Exercise requirements
Render every line of the records below as a Markdown table with two columns, Row and Line, numbering the rows in order, skipping blank lines, and leaving the pictures out.

Records for this task
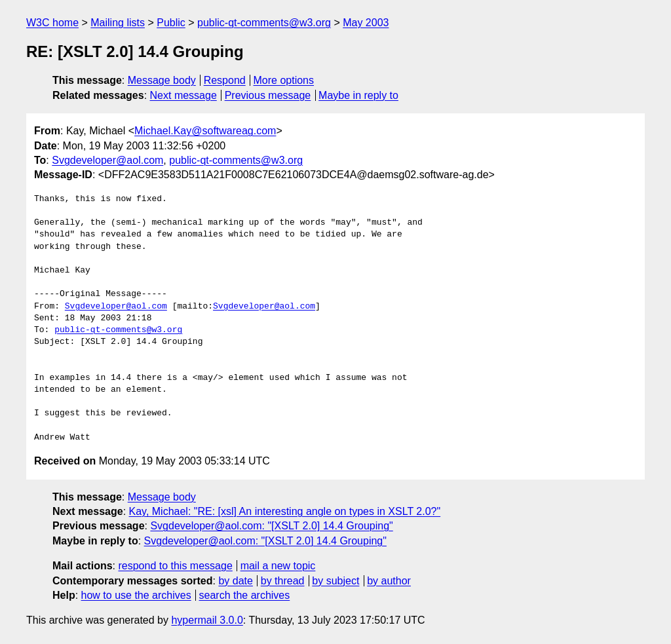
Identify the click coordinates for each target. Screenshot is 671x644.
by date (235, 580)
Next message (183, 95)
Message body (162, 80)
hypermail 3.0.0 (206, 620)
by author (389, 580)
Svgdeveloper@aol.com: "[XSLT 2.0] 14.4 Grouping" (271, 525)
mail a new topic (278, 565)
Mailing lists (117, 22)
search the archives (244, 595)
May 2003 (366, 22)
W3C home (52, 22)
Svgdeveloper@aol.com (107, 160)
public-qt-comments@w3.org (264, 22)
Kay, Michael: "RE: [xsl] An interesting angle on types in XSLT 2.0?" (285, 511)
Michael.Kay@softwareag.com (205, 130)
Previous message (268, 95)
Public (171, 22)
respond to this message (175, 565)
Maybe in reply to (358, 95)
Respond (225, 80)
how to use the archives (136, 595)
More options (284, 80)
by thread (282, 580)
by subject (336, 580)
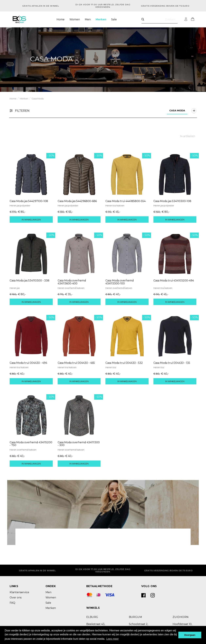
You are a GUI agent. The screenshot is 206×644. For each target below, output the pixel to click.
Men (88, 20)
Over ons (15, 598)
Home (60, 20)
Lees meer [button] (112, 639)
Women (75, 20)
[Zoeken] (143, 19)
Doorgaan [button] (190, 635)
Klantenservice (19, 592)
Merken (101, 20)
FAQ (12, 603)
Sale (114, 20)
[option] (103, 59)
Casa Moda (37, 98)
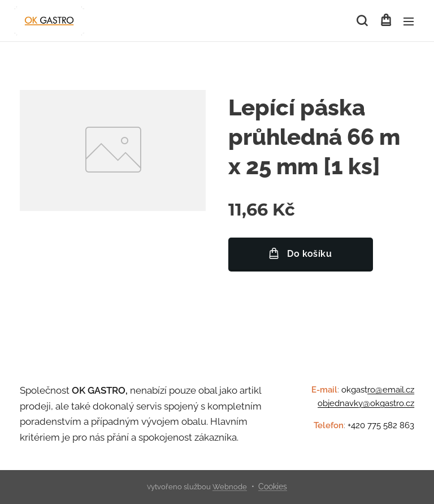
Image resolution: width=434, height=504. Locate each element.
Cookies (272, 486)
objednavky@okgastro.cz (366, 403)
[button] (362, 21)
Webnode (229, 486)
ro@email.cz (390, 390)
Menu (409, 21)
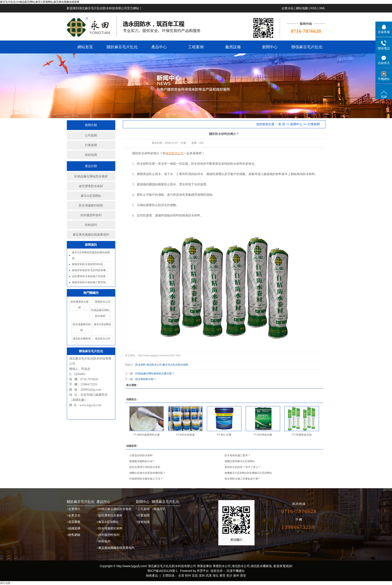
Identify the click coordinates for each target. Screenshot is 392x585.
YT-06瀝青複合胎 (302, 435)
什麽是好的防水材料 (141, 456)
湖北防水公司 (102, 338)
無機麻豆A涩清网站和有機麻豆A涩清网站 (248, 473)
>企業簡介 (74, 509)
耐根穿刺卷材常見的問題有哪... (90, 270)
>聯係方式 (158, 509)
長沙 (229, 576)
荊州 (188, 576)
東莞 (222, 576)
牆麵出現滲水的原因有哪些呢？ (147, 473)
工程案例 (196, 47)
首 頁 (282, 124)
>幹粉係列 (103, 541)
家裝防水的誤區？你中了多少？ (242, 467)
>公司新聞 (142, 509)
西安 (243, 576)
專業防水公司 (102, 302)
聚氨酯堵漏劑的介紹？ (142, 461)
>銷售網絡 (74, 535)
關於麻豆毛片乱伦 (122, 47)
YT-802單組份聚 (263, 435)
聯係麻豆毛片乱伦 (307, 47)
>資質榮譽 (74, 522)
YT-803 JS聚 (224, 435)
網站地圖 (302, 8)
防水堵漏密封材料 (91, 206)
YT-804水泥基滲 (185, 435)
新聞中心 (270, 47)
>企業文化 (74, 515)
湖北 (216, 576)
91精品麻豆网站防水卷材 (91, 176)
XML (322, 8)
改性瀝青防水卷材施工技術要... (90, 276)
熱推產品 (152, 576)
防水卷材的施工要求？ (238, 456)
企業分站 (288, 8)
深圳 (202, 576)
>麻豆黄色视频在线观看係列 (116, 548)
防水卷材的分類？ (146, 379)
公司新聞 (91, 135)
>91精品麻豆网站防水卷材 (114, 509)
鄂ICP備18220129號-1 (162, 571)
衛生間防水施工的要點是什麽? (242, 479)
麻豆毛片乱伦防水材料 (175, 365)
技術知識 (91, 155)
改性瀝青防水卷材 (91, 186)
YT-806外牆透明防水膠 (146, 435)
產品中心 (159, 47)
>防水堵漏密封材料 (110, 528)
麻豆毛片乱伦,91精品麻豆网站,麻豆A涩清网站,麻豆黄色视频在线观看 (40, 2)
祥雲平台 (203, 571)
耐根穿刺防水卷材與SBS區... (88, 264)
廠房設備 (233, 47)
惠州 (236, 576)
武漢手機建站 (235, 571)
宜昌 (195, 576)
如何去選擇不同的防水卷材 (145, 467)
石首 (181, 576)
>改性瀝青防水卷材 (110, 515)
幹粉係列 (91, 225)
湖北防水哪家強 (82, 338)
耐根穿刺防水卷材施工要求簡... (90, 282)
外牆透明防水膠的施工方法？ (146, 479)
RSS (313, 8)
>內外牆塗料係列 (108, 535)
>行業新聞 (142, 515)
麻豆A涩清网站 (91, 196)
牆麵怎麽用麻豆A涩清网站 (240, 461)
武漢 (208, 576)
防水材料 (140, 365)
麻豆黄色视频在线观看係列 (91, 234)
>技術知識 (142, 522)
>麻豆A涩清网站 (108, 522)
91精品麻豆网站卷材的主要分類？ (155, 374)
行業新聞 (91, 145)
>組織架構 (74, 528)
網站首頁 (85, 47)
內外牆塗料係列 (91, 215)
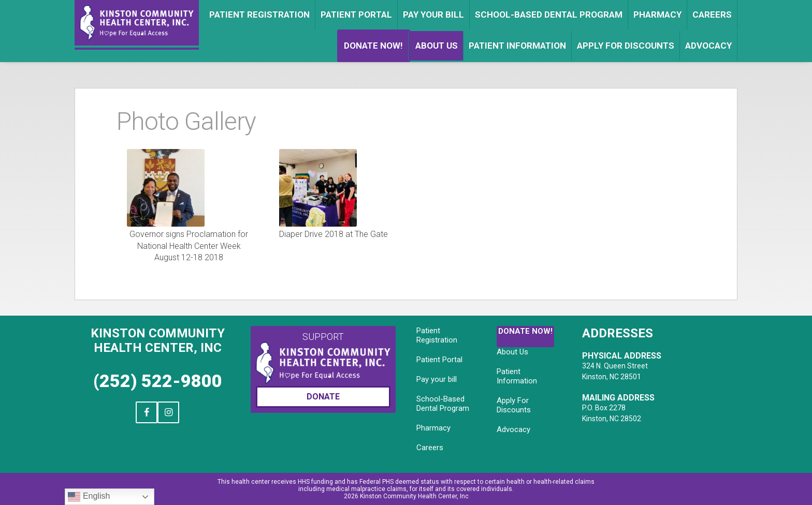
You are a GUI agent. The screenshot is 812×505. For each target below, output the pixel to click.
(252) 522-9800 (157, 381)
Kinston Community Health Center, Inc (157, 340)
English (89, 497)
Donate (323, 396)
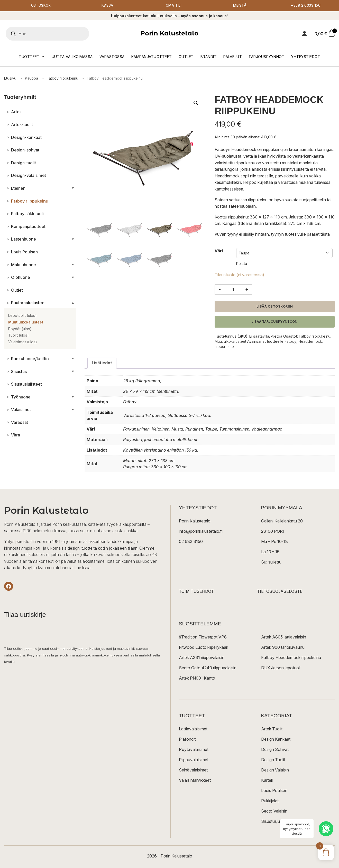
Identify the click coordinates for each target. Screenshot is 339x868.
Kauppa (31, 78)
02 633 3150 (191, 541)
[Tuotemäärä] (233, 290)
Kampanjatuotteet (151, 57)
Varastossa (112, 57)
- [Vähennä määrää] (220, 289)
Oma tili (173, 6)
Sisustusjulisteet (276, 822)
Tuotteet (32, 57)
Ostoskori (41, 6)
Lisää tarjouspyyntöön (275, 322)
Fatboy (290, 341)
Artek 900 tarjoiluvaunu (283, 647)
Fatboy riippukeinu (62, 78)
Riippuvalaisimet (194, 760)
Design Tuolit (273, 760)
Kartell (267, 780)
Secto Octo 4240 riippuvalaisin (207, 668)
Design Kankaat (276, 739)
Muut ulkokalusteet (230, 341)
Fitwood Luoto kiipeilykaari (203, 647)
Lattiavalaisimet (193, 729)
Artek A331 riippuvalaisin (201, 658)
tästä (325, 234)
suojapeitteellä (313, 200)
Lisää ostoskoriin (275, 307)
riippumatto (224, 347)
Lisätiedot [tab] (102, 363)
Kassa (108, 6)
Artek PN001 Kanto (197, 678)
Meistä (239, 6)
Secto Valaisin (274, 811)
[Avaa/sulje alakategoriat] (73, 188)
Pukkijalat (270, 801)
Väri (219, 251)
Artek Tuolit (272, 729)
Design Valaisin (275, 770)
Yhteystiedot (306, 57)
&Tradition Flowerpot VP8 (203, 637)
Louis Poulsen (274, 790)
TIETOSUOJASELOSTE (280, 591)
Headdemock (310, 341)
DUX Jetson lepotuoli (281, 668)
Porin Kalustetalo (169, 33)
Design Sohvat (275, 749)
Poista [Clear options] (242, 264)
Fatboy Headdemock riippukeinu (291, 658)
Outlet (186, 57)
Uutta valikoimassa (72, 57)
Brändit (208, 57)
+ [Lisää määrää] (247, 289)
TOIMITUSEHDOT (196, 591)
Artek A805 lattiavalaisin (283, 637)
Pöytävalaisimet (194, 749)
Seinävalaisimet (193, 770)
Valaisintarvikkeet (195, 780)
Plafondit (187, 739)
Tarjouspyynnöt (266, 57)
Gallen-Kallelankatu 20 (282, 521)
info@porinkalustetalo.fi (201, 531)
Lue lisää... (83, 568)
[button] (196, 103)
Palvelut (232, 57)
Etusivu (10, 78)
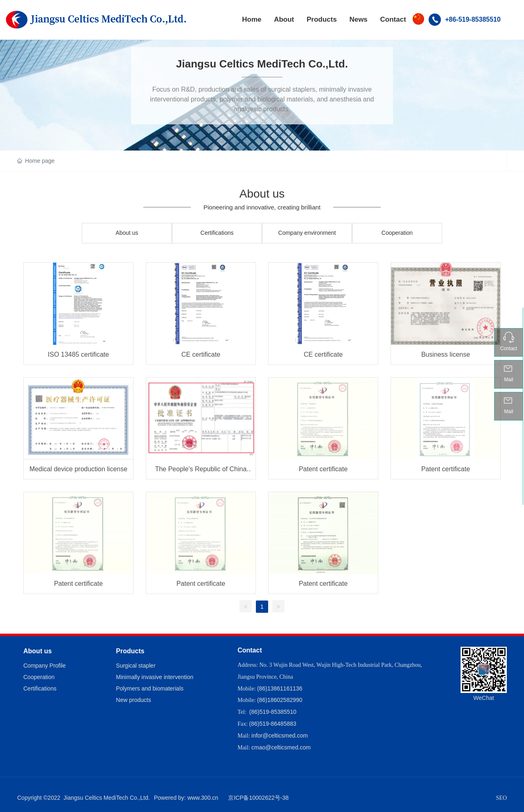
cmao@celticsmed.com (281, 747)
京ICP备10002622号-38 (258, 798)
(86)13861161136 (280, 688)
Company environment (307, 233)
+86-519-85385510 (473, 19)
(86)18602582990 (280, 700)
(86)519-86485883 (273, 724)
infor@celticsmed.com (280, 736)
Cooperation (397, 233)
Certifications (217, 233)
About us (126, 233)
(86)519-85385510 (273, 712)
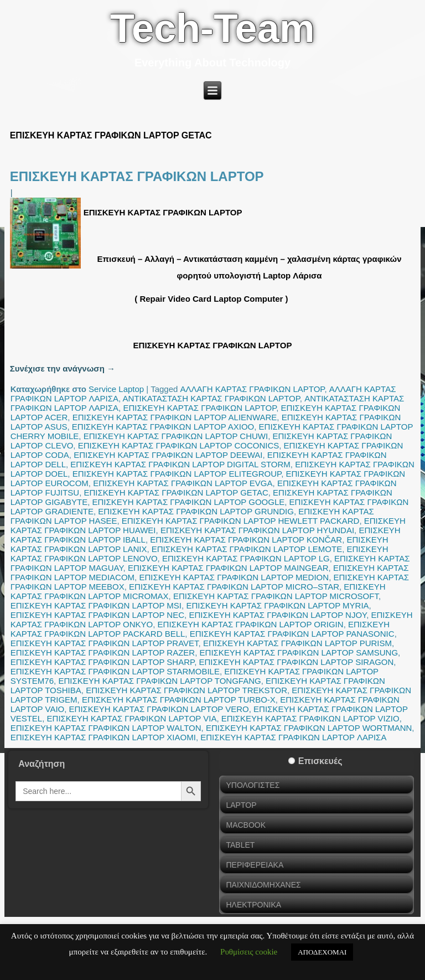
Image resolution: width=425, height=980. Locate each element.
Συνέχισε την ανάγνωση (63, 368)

Result for this exercise
| Row | Line |
|---|---|
| 1 | Identify the click coordinates for each target. Screenshot is 671x644. |
| 2 | by date (235, 580) |
| 3 | Next message (183, 95) |
| 4 | Message body (162, 80) |
| 5 | hypermail 3.0.0 (206, 620) |
| 6 | by author (389, 580) |
| 7 | Svgdeveloper@aol.com: "[XSLT 2.0] 14.4 Grouping" (271, 525) |
| 8 | mail a new topic (278, 565) |
| 9 | Mailing lists (117, 22) |
| 10 | search the archives (244, 595) |
| 11 | May 2003 (366, 22) |
| 12 | W3C home (52, 22) |
| 13 | Svgdeveloper@aol.com (107, 160) |
| 14 | public-qt-comments@w3.org (264, 22) |
| 15 | Kay, Michael: "RE: [xsl] An interesting angle on types in XSLT 2.0?" (285, 511) |
| 16 | Michael.Kay@softwareag.com (205, 130) |
| 17 | Previous message (268, 95) |
| 18 | Public (171, 22) |
| 19 | respond to this message (175, 565) |
| 20 | Maybe in reply to (358, 95) |
| 21 | Respond (225, 80) |
| 22 | how to use the archives (136, 595) |
| 23 | More options (284, 80) |
| 24 | by thread (282, 580) |
| 25 | by subject (336, 580) |
| 26 | You are a GUI agent. The screenshot is 206×644. For each target below, output the pixel to click. |
| 27 | Men (88, 20) |
| 28 | Over ons (15, 598) |
| 29 | Home (60, 20) |
| 30 | Lees meer [button] (112, 639) |
| 31 | Women (75, 20) |
| 32 | [Zoeken] (143, 19) |
| 33 | Doorgaan [button] (190, 635) |
| 34 | Klantenservice (19, 592) |
| 35 | Merken (101, 20) |
| 36 | FAQ (12, 603) |
| 37 | Sale (114, 20) |
| 38 | [option] (103, 59) |
| 39 | Casa Moda (37, 98) |
| 40 | Image resolution: width=434, height=504. Locate each element. |
| 41 | Cookies (272, 486) |
| 42 | objednavky@okgastro.cz (366, 403) |
| 43 | [button] (362, 21) |
| 44 | Webnode (229, 486) |
| 45 | ro@email.cz (390, 390) |
| 46 | Menu (409, 21) |
| 47 | Identify the click coordinates for each target. Screenshot is 392x585. |
| 48 | YT-06瀝青複合胎 (302, 435) |
| 49 | 什麽是好的防水材料 (141, 456) |
| 50 | 湖北防水公司 (102, 338) |
| 51 | 無機麻豆A涩清网站和有機麻豆A涩清网站 (248, 473) |
| 52 | >企業簡介 (74, 509) |
| 53 | 耐根穿刺卷材常見的問題有哪... (90, 270) |
| 54 | >聯係方式 (158, 509) |
| 55 | 長沙 (229, 576) |
| 56 | 荊州 (188, 576) |
| 57 | 東莞 (222, 576) |
| 58 | 牆麵出現滲水的原因有哪些呢？ (147, 473) |
| 59 | 工程案例 (196, 47) |
| 60 | 首 頁 (282, 124) |
| 61 | >幹粉係列 (103, 541) |
| 62 | 家裝防水的誤區？你中了多少？ (242, 467) |
| 63 | >公司新聞 (142, 509) |
| 64 | 西安 (243, 576) |
| 65 | 專業防水公司 (102, 302) |
| 66 | 聚氨酯堵漏劑的介紹？ (142, 461) |
| 67 | >銷售網絡 (74, 535) |
| 68 | 關於麻豆毛片乱伦 (122, 47) |
| 69 | YT-802單組份聚 (263, 435) |
| 70 | 聯係麻豆毛片乱伦 (307, 47) |
| 71 | >資質榮譽 (74, 522) |
| 72 | YT-803 JS聚 (224, 435) |
| 73 | 網站地圖 (302, 8) |
| 74 | 防水堵漏密封材料 (91, 206) |
| 75 | YT-804水泥基滲 (185, 435) |
| 76 | 新聞中心 (270, 47) |
| 77 | >企業文化 (74, 515) |
| 78 | 湖北 (216, 576) |
| 79 | 91精品麻豆网站防水卷材 (91, 176) |
| 80 | XML (322, 8) |
| 81 | 改性瀝青防水卷材施工技術要... (90, 276) |
| 82 | 熱推產品 (152, 576) |
| 83 | 防水卷材的施工要求？ (238, 456) |
| 84 | 企業分站 (288, 8) |
| 85 | 深圳 (202, 576) |
| 86 | >麻豆黄色视频在线观看係列 (116, 548) |
| 87 | 防水卷材的分類？ (146, 379) |
| 88 | 公司新聞 (91, 135) |
| 89 | >91精品麻豆网站防水卷材 (114, 509) |
| 90 | 鄂ICP備18220129號-1 (162, 571) |
| 91 | 衛生間防水施工的要點是什麽? (242, 479) |
| 92 | 麻豆毛片乱伦防水材料 (175, 365) |
| 93 | 技術知識 (91, 155) |
| 94 | 改性瀝青防水卷材 (91, 186) |
| 95 | YT-806外牆透明防水膠 (146, 435) |
| 96 | 產品中心 (159, 47) |
| 97 | >防水堵漏密封材料 (110, 528) |
| 98 | 麻豆毛片乱伦,91精品麻豆网站,麻豆A涩清网站,麻豆黄色视频在线观看 (40, 2) |
| 99 | 祥雲平台 (203, 571) |
| 100 | 耐根穿刺防水卷材與SBS區... (88, 264) |
| 101 | 廠房設備 (233, 47) |
| 102 | 惠州 (236, 576) |
| 103 | 武漢手機建站 (235, 571) |
| 104 | 宜昌 (195, 576) |
| 105 | 如何去選擇不同的防水卷材 (145, 467) |
| 106 | 石首 (181, 576) |
| 107 | >改性瀝青防水卷材 (110, 515) |
| 108 | 幹粉係列 (91, 225) |
| 109 | 湖北防水哪家強 (82, 338) |
| 110 | 耐根穿刺防水卷材施工要求簡... (90, 282) |
| 111 | 外牆透明防水膠的施工方法？ (146, 479) |
| 112 | RSS (313, 8) |
| 113 | >內外牆塗料係列 (108, 535) |
| 114 | >行業新聞 (142, 515) |
| 115 | 麻豆A涩清网站 (91, 196) |
| 116 | 牆麵怎麽用麻豆A涩清网站 (240, 461) |
| 117 | 武漢 (208, 576) |
| 118 | 防水材料 (140, 365) |
| 119 | 麻豆黄色视频在线观看係列 (91, 234) |
| 120 | >技術知識 (142, 522) |
| 121 | >麻豆A涩清网站 (108, 522) |
| 122 | 91精品麻豆网站卷材的主要分類？ (155, 374) |
| 123 | 行業新聞 (91, 145) |
| 124 | >組織架構 (74, 528) |
| 125 | 網站首頁 (85, 47) |
| 126 | 內外牆塗料係列 (91, 215) |
| 127 | You are a GUI agent. The screenshot is 812×505. For each target below, output the pixel to click. |
| 128 | (252) 522-9800 (157, 381) |
| 129 | Kinston Community Health Center, Inc (157, 340) |
| 130 | English (89, 497) |
| 131 | Donate (323, 396) |
| 132 | Identify the click coordinates for each target. Screenshot is 339x868. |
| 133 | Kauppa (31, 78) |
| 134 | 02 633 3150 (191, 541) |
| 135 | [Tuotemäärä] (233, 290) |
| 136 | Kampanjatuotteet (151, 57) |
| 137 | Varastossa (112, 57) |
| 138 | - [Vähennä määrää] (220, 289) |
| 139 | Oma tili (173, 6) |
| 140 | Sisustusjulisteet (276, 822) |
| 141 | Tuotteet (32, 57) |
| 142 | Ostoskori (41, 6) |
| 143 | Lisää tarjouspyyntöön (275, 322) |
| 144 | Fatboy (290, 341) |
| 145 | Artek 900 tarjoiluvaunu (283, 647) |
| 146 | Fatboy riippukeinu (62, 78) |
| 147 | Riippuvalaisimet (194, 760) |
| 148 | Design Tuolit (273, 760) |
| 149 | Kartell (267, 780) |
| 150 | Secto Octo 4240 riippuvalaisin (207, 668) |
| 151 | Design Kankaat (276, 739) |
| 152 | Muut ulkokalusteet (230, 341) |
| 153 | Fitwood Luoto kiipeilykaari (203, 647) |
| 154 | Lattiavalaisimet (193, 729) |
| 155 | Artek A331 riippuvalaisin (201, 658) |
| 156 | tästä (325, 234) |
| 157 | suojapeitteellä (313, 200) |
| 158 | Lisää ostoskoriin (275, 307) |
| 159 | riippumatto (224, 347) |
| 160 | Lisätiedot [tab] (102, 363) |
| 161 | Kassa (108, 6) |
| 162 | Artek PN001 Kanto (197, 678) |
| 163 | Meistä (239, 6) |
| 164 | Secto Valaisin (274, 811) |
| 165 | [Avaa/sulje alakategoriat] (73, 188) |
| 166 | Pukkijalat (270, 801) |
| 167 | Väri (219, 251) |
| 168 | Artek Tuolit (272, 729) |
| 169 | Design Valaisin (275, 770) |
| 170 | Yhteystiedot (306, 57) |
| 171 | &Tradition Flowerpot VP8 (203, 637) |
| 172 | Louis Poulsen (274, 790) |
| 173 | TIETOSUOJASELOSTE (280, 591) |
| 174 | Headdemock (310, 341) |
| 175 | DUX Jetson lepotuoli (281, 668) |
| 176 | Porin Kalustetalo (169, 33) |
| 177 | Design Sohvat (275, 749) |
| 178 | Poista [Clear options] (242, 264) |
| 179 | Fatboy Headdemock riippukeinu (291, 658) |
| 180 | Outlet (186, 57) |
| 181 | Uutta valikoimassa (72, 57) |
| 182 | Brändit (208, 57) |
| 183 | + [Lisää määrää] (247, 289) |
| 184 | TOIMITUSEHDOT (196, 591) |
| 185 | Artek A805 lattiavalaisin (283, 637) |
| 186 | Pöytävalaisimet (194, 749) |
| 187 | Seinävalaisimet (193, 770) |
| 188 | Valaisintarvikkeet (195, 780) |
| 189 | Plafondit (187, 739) |
| 190 | Tarjouspyynnöt (266, 57) |
| 191 | Gallen-Kallelankatu 20 (282, 521) |
| 192 | info@porinkalustetalo.fi (201, 531) |
| 193 | Lue lisää... (83, 568) |
| 194 | [button] (196, 103) |
| 195 | Palvelut (232, 57) |
| 196 | Etusivu (10, 78) |
| 197 | cmao@celticsmed.com (281, 747) |
| 198 | 京ICP备10002622号-38 (258, 798) |
| 199 | (86)13861161136 (280, 688) |
| 200 | Company environment (307, 233) |
| 201 | +86-519-85385510 (473, 19) |
| 202 | (86)18602582990 (280, 700) |
| 203 | (86)519-86485883 (273, 724) |
| 204 | infor@celticsmed.com (280, 736) |
| 205 | Cooperation (397, 233) |
| 206 | Certifications (217, 233) |
| 207 | About us (126, 233) |
| 208 | (86)519-85385510 (273, 712) |
| 209 | Image resolution: width=425, height=980. Locate each element. |
| 210 | Συνέχισε την ανάγνωση (63, 368) |